Building universe
Goal
The goal if the "building universe" process is the creation of 3 universes
- concepts
- percepts
- variants
and the creation of various files containing the information built:
- ko.i
- xx.qp.i
- xx.uv.i
Compression
All or most files are compressed using the pack class.
They have thus the .pk suffix which is not included here in the file names.
Sources
The sources used for the universe building are (subject to changes):
- wiktionary
- wordnet
- DELA (language only source)
- FreeBase
- WikiData
- BabelNet
All of these sources are widely imperfect, because the underlying model is generally poor.
Here is a comparison of the capabilities herited from various sources:
WordNet |
WikiData |
FreeBase |
BabelNet |
Assothink | |
---|---|---|---|---|---|
Provides concept linking |
yes |
yes (poor) |
yes |
poorly or indirectly |
yes |
MultiKeySet |
1 |
1 |
2 |
(2) |
5... |
MultiLang |
1 |
N |
N |
N |
2+ |
Categorization |
5 categs (NVAD |
4 categs (NGIO) |
4 categs (NGIO) |
4 categs (NGIO) |
10 categs (NVADQBL) |
Encyclopedia connection |
no |
yes |
yes |
no |
yes |
Universe Size |
Small |
Huge |
Huge |
Huge |
Small |
Implementation |
3.0 good but old |
~ |
~ |
ok |
ongoing |
Categs legend: N(oun) V(erbs) A(djective) a(D)verb G(eo) I(nidividuals) O(pera) L(ink) B(uiltin)
Steps
Step 0a-wiktionary
Creation of files en.fr.wiktionary and fr.en.wiktionary from massive wiktionary dumps.
Step 0b-translation
Creation of consolidated translation tables, mixing input from wiktionary and google api (and possibly others).
The results areen.fr and fr.en , usable for various translations tasks.
Step 1a-dela
Creation of full dela files xx.qp.delafull xx.uv.delafull xx.qp.uv.delafull.
The result files are sorted.
Step 1b-kob
Creation of kob file.
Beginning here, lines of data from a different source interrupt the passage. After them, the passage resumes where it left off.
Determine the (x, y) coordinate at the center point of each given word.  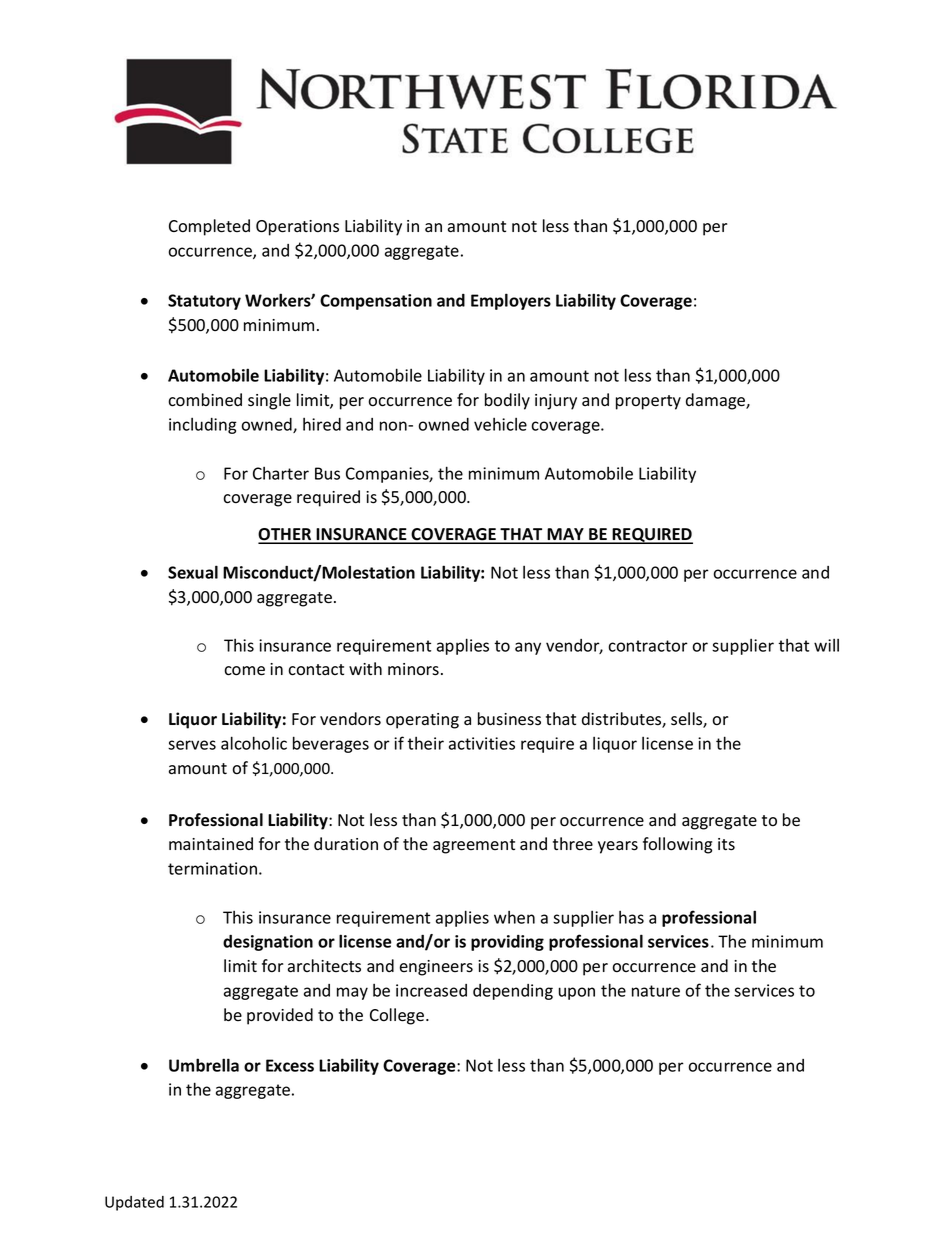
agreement (474, 846)
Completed (209, 227)
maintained (211, 844)
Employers (511, 301)
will (826, 645)
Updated (134, 1203)
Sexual (193, 572)
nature (656, 991)
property (648, 402)
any (528, 648)
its (726, 844)
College (398, 1016)
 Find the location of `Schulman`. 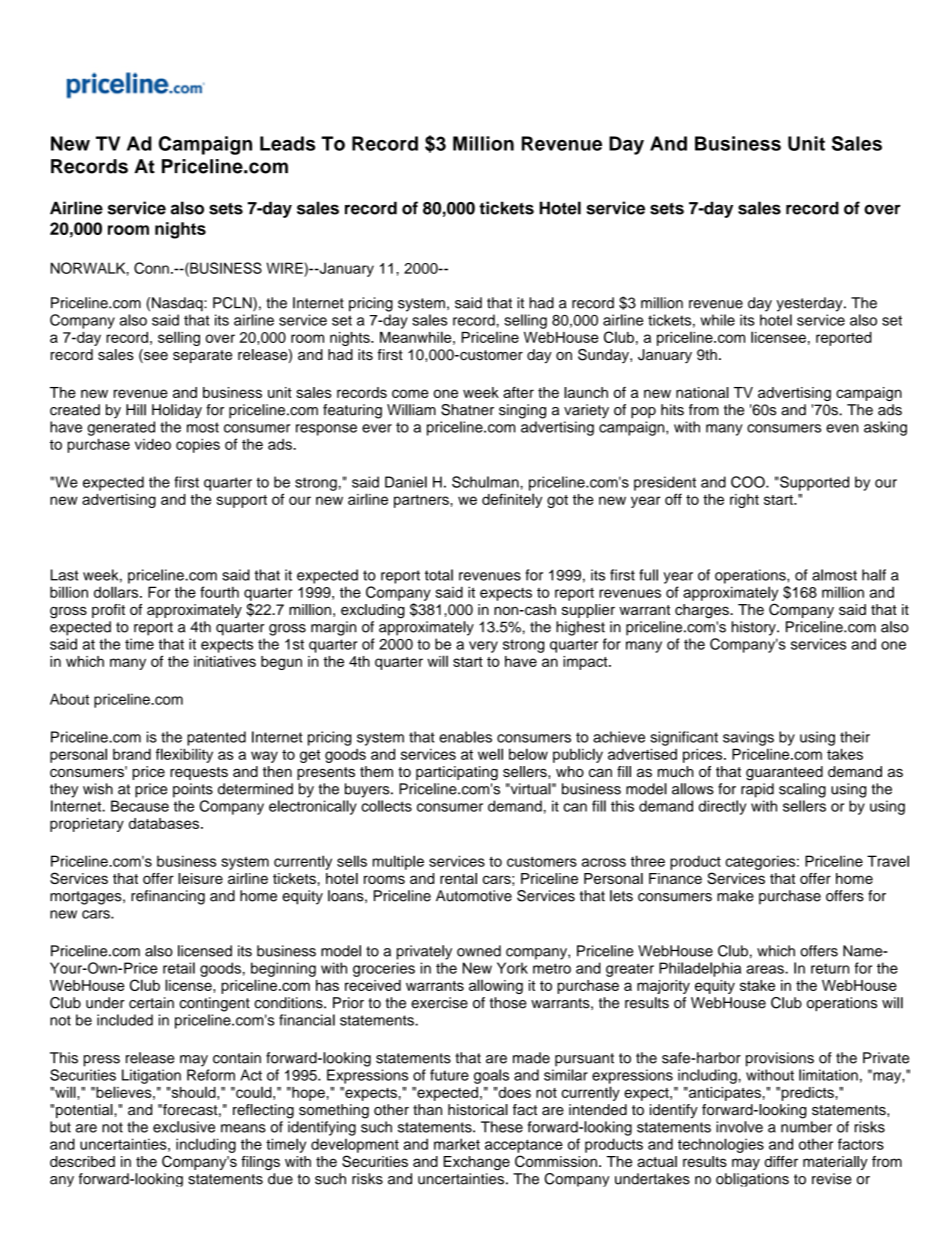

Purely algorithmic. No external source. Concepts of categories QCSR are created from here.
The result file is sorted.
Step 1c-wordnet
Creation of file en.qp.wordnetfull from wordnet data. This file is NOT sorted. It contains all percepts known by wordnet.
Step 1d-universe
Creation of the effective files ko-wn xx.qp categCnt
The logic is based on the contract defining the resulting files
- All concepts defined have 1 or more q-percept in any language.
- All q-percepts defined relate to at least 1 concept.
- All u-variants related to at least 1 q-percept.
Concepts will later be identifiable by their line index in the ko-wn file.
Q-percepts will later be identifiable by their line index in the xx.qp file.
U-variants will later be identifiable by their line index in the xx.uv file.
Step 1e-uv-qp
Creation of files xx.uv.qp.ii andxx.uv
Step 1f-ko-qp
Creation of files xx.ko.qp.ii wn en.def
Step 1g-fr-def
Creation of file fr.def from en.def using google translation API.
Critical process
Among all steps described above, the weak and critical point is related to the limitation of wordnet, which is delivering english-only synsets. It is thus vital (but extremely difficult) to
- define french percept universe
- translate english wordnet synsets in french
This should be later revisited as an (intelligent) task performed using the active jelly, if possible.